The final area clearly experienced great difficulty but should steadily improve over the next two years.

• For-Sale Residential Sector: While the sector has been held back by the flatness of employment growth and mortgage financing restrictions, over the next several years, the pent-up demand for housing will lead to full recovery. A critical problem has been the level of foreclosures, and that is why the government has paid so much attention to the mitigation of foreclosures. There are tremendous investment opportunities in distressed land for residential construction. There is also the potential for strong returns from well chosen "smart growth" projects near metropolitan centers, near public-transit, and designed to avoid the cost of gas prices and congestion.

This provides a brief overview of the major sectors of real estate investment in the United States. It should be clear that, like China, the United States is a metropolitan nation. The Brookings Institution reports that just the 100 largest metropolitan areas of the United States contain 65 percent of the U.S. population and produce 75 percent of the gross domestic product. In terms of the innovation required to support new economic growth and productivity, 76 percent of knowledge jobs and 81 percent of research and development activity are in those 100 metropolitan areas. The global gateways cities of New York, Los Angeles, Chicago, Washington, D.C., San Francisco, Boston, and Seattle will clearly be places in which continued growth and, therefore, productive investments will occur.

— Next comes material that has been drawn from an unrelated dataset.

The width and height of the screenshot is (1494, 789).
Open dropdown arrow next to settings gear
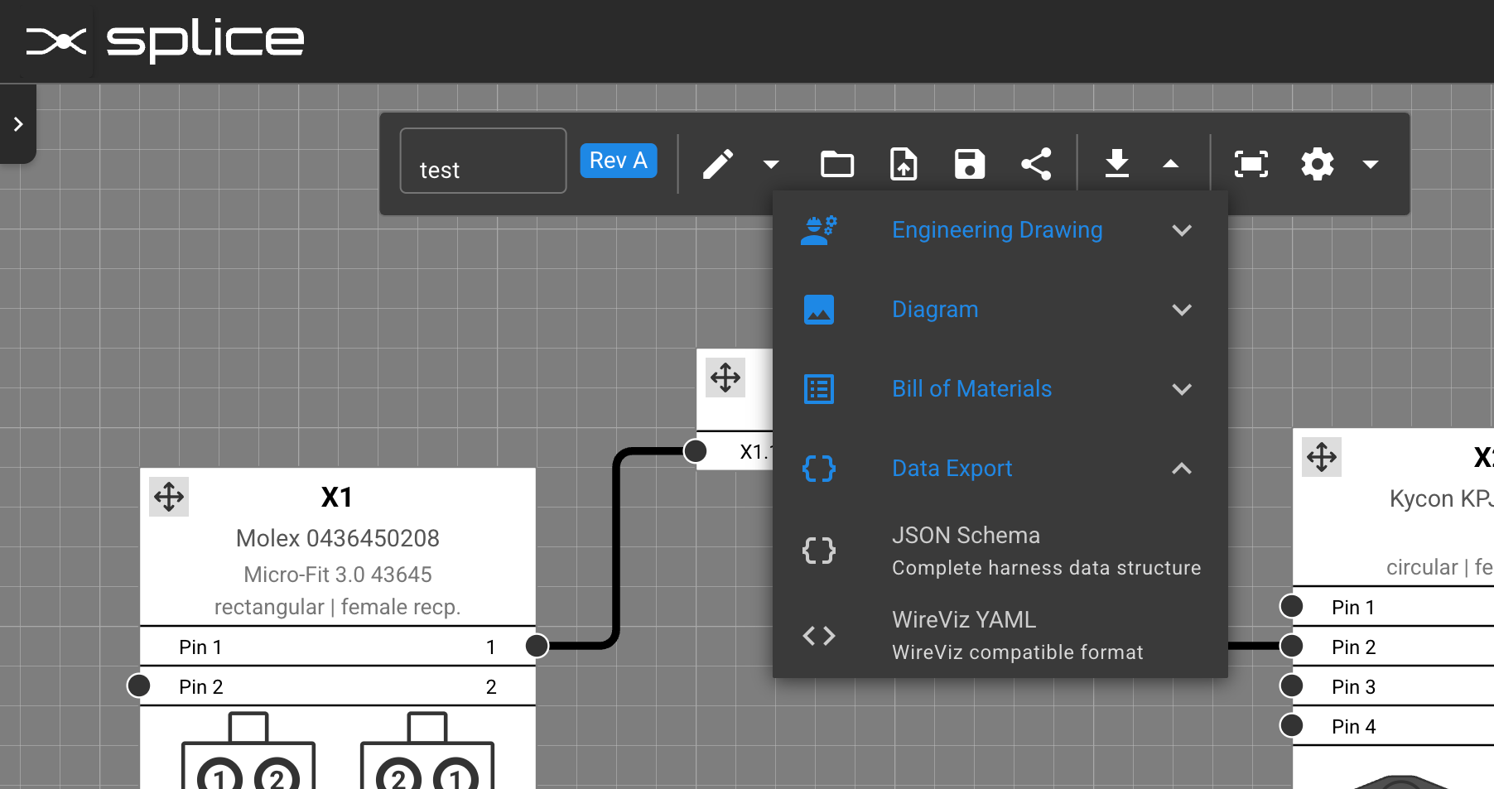point(1371,164)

The creative centers with large universities and research and development complexes, such as Austin, Texas; Raleigh, North Carolina; San Jose, California; San Diego, California; and the Washington-Baltimore corridor, are all places where investment will be successful. The emergent cities with strong economic trajectories, such as Denver, Colorado; the Texas triangle cities of Dallas-Houston-San Antonio; Portland, Oregon; Charlotte, North Carolina; Salt Lake City, Utah; Nashville, Tennessee; Columbus, Ohio; Indianapolis, Indiana; and Minneapolis, Minnesota, all represent solid opportunities for investing.

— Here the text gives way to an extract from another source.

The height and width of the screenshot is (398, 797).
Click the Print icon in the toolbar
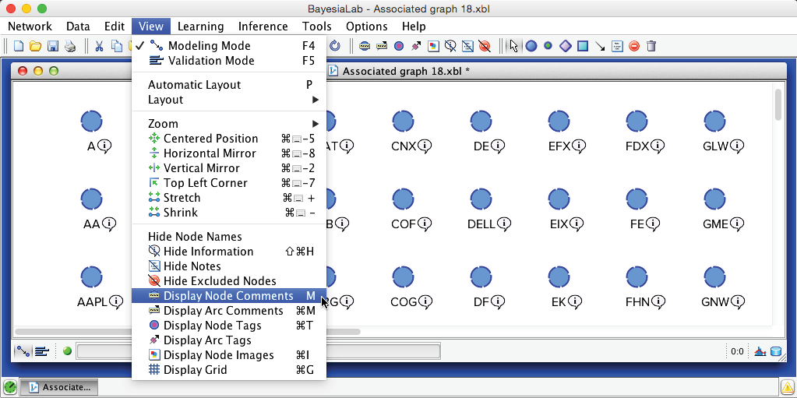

In the final analysis, I want to reaffirm my solid conviction that the United States will return to strong economic growth. As it does, real estate investment will play a critical and important part.

We look forward to hearing over the course of this conference more about the investment potential in China. It is clear to me that mutual and bilateral investment strategies are in the interest of our two nations and it is also clear that preeminent among the sectors in which such investments should be encouraged is real estate and housing. Such investment will place our two nations on a trajectory of interlaced destinies. It will also contribute greatly to business-to-business exchanges and cultural understandings that must support the responsibilities of global leadership which our two great nations must offer in a troubled world. That makes this conference very important. It is much more than a gathering of self-interested business executives. Here, we-who are accustomed to building foundations for buildings and homes-are building new kinds of foundations, ones that will support relationships of respect and collaborations to a world of peace and progress.